### Aufgabe 1
Gib an, an welchem Tag die Regierung Nicaraguas laut dem Text über die Visafreiheit für Kubaner*innen die Visaanforderungen aufgehoben hat.
### Aufgabe 2
Setze den Text über die Visafreiheit für Kubaner*innen in Nicaragua im Anschluss an seinen letzten Satz fort.

### Untersuchter Text
.....

# taz.de -- Visafreiheit für Kubaner in Nicaragua: Migration als Druckmittel
       
       > Durch die Visafreiheit für Kubaner*innen in Nicaragua droht ein
       > Exodus Richtung US-amerikanische Grenze. Das dürfte Absicht sein.
       
 (IMG) Bild: Eine aus Kuba Geflüchtete am Rio Grande
       
       Berlin taz | Nicaraguas Regierung hat am Montag überraschend die
       Visaanforderungen für Kubaner*innen aufgehoben. Damit ist Nicaragua das
       Land, das für ausreisewillige Kubaner*innen, die in die USA wollen, am
       einfachsten zu erreichen ist und den kürzesten Weg Richtung Vereinigte
       Staaten hat. Expert*innen – und viele Kommentare in sozialen Netzwerken
       – sehen die nicaraguanische Entscheidung schon als Beginn eines neuen
       Exodus von der Insel.
       
       Seit die US-Regierung Barack Obamas das [1][Ende der Vorzugsbehandlung] für
       kubanische Migrant*innen in die USA verkündet hatte – damals noch im
       Zuge der versuchten Wiederannäherung beider Nationen –, ist die
       Auswanderung aus Kuba schwieriger geworden. Mit der Schließung des
       US-Konsulats in Havanna nach angeblichen [2][Ultraschallattacken] auf
       diplomatisches Personal ist die direkte Ausreise Richtung USA faktisch
       unmöglich.

.....

### Daten
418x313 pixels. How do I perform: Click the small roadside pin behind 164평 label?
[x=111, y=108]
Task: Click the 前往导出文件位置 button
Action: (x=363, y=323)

.....

### Antwortfeld 1
Am Montag.

### Antwortfeld 2
       „Auch wenn das Endziel für fast alle die USA sind, werden fast beliebige
       andere Staaten als Zwischenstation gesehen, wenn man nur dorthin gelangen
       kann“, sagt Bert Hoffmann, Kuba-Experte am Hamburger Giga-Institut. „Wenn
       Nicaragua nun – als einziges Land auf dem lateinamerikanischen Festland –
       die visafreie Einreise für alle Kubaner erlaubt, dann geht es weniger um
       Tourismus oder Familienbesuche, sondern um ein neues Zwischenziel zur
       Auswanderung“, sagt Hoffmann.
       
       Erst seit dem 15. November hat Kuba seine Flughäfen wieder geöffnet, die
       pandemiebedingt über ein Jahr geschlossen waren. Noch gibt es nicht wieder
       regelmäßige Direktflüge nach Nicaragua, doch das dürfte sich rasch ändern.
       Bislang hat die Staatszeitung Granma nicht einmal offiziell über den
       nicaraguanischen Schritt berichtet. Aber längst hat die Nachricht in Kuba
       die Runde gemacht und Pläne werden geschmiedet, wie es weitergehen könnte,
       wenn man erst einmal in Nicaragua angekommen sei.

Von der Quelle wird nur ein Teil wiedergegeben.